When the trial judge announced his decision from the bench, he said:
"* * * There's no question in the mind of the Court that this marriage is at an end and has been for some time.
"I am going to take the liberty of following the new law and, instead of *1236 decreeing a divorce to either one, just declare the marriage dissolved.
"And in view of Mr. Minovsky's resources, the length of the marriage, and so on and so forth, I'm going to award to Mrs. Minovsky a lump-sum alimony judgment in the amount of seven thousand five hundred dollars."
The "findings" part of the formal decree briefly recited the total marital history, but the paragraph reciting the reasons for the award was separate, stating:
"That based on the length of the marriage, the resources available to plaintiff, the relative circumstances of the parties and the needs of the defendant, the defendant should be awarded a judgment for lump sum alimony."
This divorce proceeding was commenced before Oregon Laws 1971, ch. 280 (the "no fault" divorce law) became effective. Its effective date was October 1, 1971. Oregon Laws 1971, ch. 280, § 29. Neither party challenges the trial court's action in judging the case under the new law, hence, no question of the propriety thereof is presented, although we think the outcome would be the same under either law.

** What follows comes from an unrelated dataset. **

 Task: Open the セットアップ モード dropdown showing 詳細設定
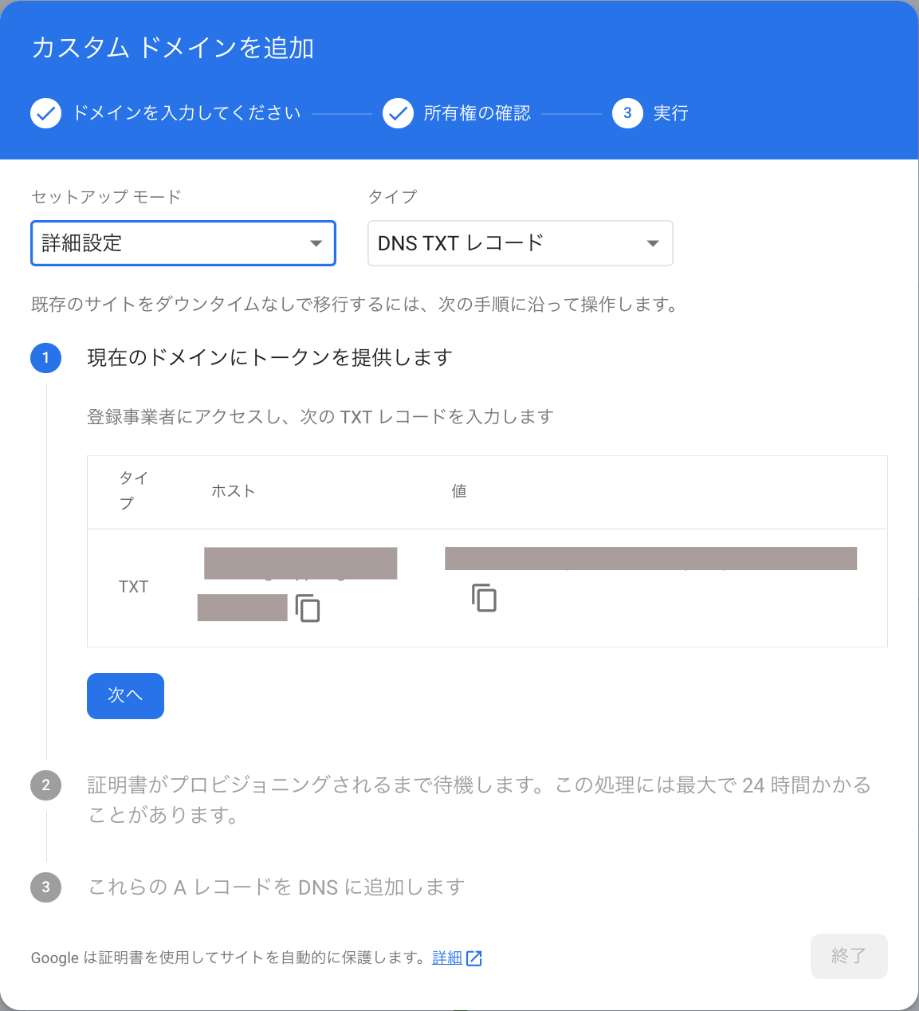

The new law provides that the trial court has the power, when it decrees dissolution of a marriage to award:
"* * *
"(c) For the support of a party, in gross or in instalments, or both, such amount of money for such period of time as it may be just and equitable for the other party to contribute. * * * In making such support order, the court shall consider the following matters:
"(A) The duration of the marriage;
"(B) The ages of the parties;
"(C) Their health and conditions;
"(D) Their work experience and earning capacities;
"(E) Their financial conditions, resources and property rights;
"* * *
"(H) Such other matters as the court shall deem relevant.
"* * *
"(e) For the division or other disposition between the parties of the real or personal property, or both, of either or both of the parties as may be just and proper in all the circumstances.
"* * *." ORS 107.105(1).
We reviewed the criteria which applied under the previous statutory law in Stettler v. Stettler, 2 Or. App. 119, 467 P.2d 130 (1970). The thrust of those criteria is that the award of property or alimony must have been just under the facts and circumstances of the particular case. Thus, there is little, if any, difference in the requirements of the new law, except that ORS 107.036 provides:
"(1) The doctrines of fault and of in pari delicto are abolished in suits for the annulment or dissolution of a marriage.
"* * *
"(3) In dividing, awarding and distributing the real and personal property (or both) of the parties (or either of them) between the parties * * * the court shall not consider the fault, if any, of either of the parties in causing grounds for the annulment or dissolution of the marriage.
"* * *."
We conclude that the court did not depart from this mandate of the new law. The "alimony" award of $7,500 could just as well have been termed a lump sum property award. It is justified in view of the parties' disparate earning abilities and financial conditions, plus the quite unusual circumstance that plaintiff married and brought to this country a wife unprepared by training, or even knowledge of the language, to financially fend for herself. To arrive at this conclusion, a court need not consider at all the previous marriage and the parties' relative participation in the upbringing of their daughter.
Affirmed.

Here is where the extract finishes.